Keanu Reeves. W roli głównej – Kitty Curran, Larissa Zageris [RECENZJA]

Keanu Reeves, ostatnimi czasy określany jako „Best Internet Boyfriend”, zbyt różni się od innych znanych ludzi, by można opisać jego życiorys datami, przypisami i encyklopedycznymi zdaniami. Jego osoba wymaga podejścia, jakie on sam prezentuje – luźnego i bezpretensjonalnego. W ten sposób potraktowały go pisarki, a zarazem fanki – Kitty Curran i Larissa Zageris. Ich książka „Keanu Reeves. W roli głównej” jest nie tyle biografią, co rozpisanym na 200 stron fanowskim blogiem o aktorze.
W książce nie ma podziału na okresy w życiu aktora. Zawiera ona krótki życiorys, a kolejne rozdziały poświęcone są najbardziej interesującym kontekstom związanym z Reevesem – jego funkcjonowaniu w charakterze memu, etyce pracy, osobowości, relacji z innymi ludźmi i charakterystycznemu stylowi bycia. Tekst kipi kreatywnością. Całość czyta się jednym tchem, a podczas lektury czytelnikowi będzie towarzyszył nieustanny uśmiech. Trudno inaczej zareagować na rozdział zatytułowany „Człowiek Keanusansu”, czy ilustrację procesu ewolucji, w której od lewej do prawej strony pojawiają się różne postaci grane przez Keanu Reevesa w pozycjach coraz bardziej wyprostowanych. Otrzymaliśmy coś, co można z przymrożeniem oka nazwać biografią postmodernistyczną. Ten kolaż różnych form pisemnych zawiera felietony, quiz, balladę-fanfik, scenariusz musicalu i cały rozdział („Johnny MEM-onic”) poświęcony memom z aktorem. Czytając to wszystko czujemy jakbyśmy byli na jakimś spotkaniu fanów z prezentacjami, pogawędkami i licytacją na anegdotki o ulubionej gwieździe.
Poza życiem zawodowym Keanu opisane są jego zainteresowania, pozafilmowe osiągnięcia, odbiór aktora przez krytyków filmowych i analiza tego, co wpłynęło w ciągu dekad na zmianę jego postrzegania.

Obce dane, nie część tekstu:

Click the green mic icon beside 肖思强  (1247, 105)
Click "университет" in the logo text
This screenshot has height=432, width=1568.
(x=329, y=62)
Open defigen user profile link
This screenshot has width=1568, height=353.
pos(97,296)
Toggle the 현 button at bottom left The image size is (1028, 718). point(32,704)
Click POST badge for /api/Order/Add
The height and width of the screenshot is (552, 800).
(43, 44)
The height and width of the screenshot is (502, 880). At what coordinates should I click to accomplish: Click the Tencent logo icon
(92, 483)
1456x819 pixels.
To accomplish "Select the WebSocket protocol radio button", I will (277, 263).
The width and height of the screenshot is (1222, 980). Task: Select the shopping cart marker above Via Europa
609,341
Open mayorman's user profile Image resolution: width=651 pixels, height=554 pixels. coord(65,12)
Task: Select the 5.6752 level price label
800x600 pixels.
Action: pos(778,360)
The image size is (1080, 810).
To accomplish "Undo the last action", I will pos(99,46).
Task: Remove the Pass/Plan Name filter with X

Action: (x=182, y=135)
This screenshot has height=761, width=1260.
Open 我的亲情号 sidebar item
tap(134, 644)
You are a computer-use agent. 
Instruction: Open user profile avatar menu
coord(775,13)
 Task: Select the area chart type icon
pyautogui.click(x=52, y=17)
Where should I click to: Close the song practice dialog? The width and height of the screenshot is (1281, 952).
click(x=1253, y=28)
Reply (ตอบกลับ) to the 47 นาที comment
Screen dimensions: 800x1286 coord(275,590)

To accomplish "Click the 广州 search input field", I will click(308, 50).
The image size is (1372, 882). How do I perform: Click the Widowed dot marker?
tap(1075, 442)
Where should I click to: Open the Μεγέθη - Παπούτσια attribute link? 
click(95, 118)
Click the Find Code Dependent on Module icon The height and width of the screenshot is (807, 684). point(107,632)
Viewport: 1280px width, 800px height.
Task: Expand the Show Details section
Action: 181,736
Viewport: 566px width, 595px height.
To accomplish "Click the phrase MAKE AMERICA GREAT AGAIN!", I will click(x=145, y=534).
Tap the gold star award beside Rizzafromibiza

Autorki bardziej niż karierą filmową (którą każdy, kto myśli o zakupie tej książki zna) zainteresowane są fenomenem Reevesa. Książka przypomnienia przez to argumentacyjną rozprawę o wyjątkowości Keanu jako aktora i człowieka. Jak to w przypadku dziennikarstwa pióra fangirl nie możemy zarzucić tekstowi obiektywności i umiarkowania w emocjach („Keanu Reeves jest jak koń zaprzęgowy, który wygląda jak ogier” – o zaangażowaniu aktora w aktorstwo). Z tak blogowym stylem pisanina nie spotykamy się często na papierze, ale licuje on z tytułowym bohaterem, który w świadomości społecznej jest już mniej aktorem, a bardziej zjawiskiem -Buddą Hollywoodu, który słowami – szczerymi i pozbawionymi patosu – dociera do serc i umysłów nałogowych konsumentów popkultury.
Na stronach biografii nie brakuje wyselekcjonowanych wypowiedzi samego aktora, co jest chyba najważniejsze dla poznania jakiejś osoby. Nikt nie przedstawi go tak dobrze jak on sam. Ten skromny aktor niewiele mówi. Wiele mówi się o nim, dlatego zaletą książki jest oddawanie mu głosu. Awangardowa (jak na biografię) treść współgra z wydaniem. Zamiast zdjęć znajdziemy rysunki, użyto różnych czcionek, część stron jest białych z czarnym tekstem, cześć kontrastowych – czarnych z białym tekstem. Nawet sposób wydruku przełamuje monotonię i encyklopedyczną konserwatywność, do której przyzwyczaiły nas podobne pozycje.
„Keanu Reeves. W roli głównej” jest taką osobliwością wśród biografii, jaką Keanu Reeves jest wśród celebrytów. I jednej, i drugiej chciałoby się więcej. To książka pisana przez fangirls, nie tylko dla fanów i fanek aktora, ale dla każdego, kto lubi lekką i żartobliwą publicystykę. Od zawsze mieliśmy grupę powieści na umilenie wieczoru po wyczerpującym dniu. Teraz pojawiła się biografia o takiej funkcji.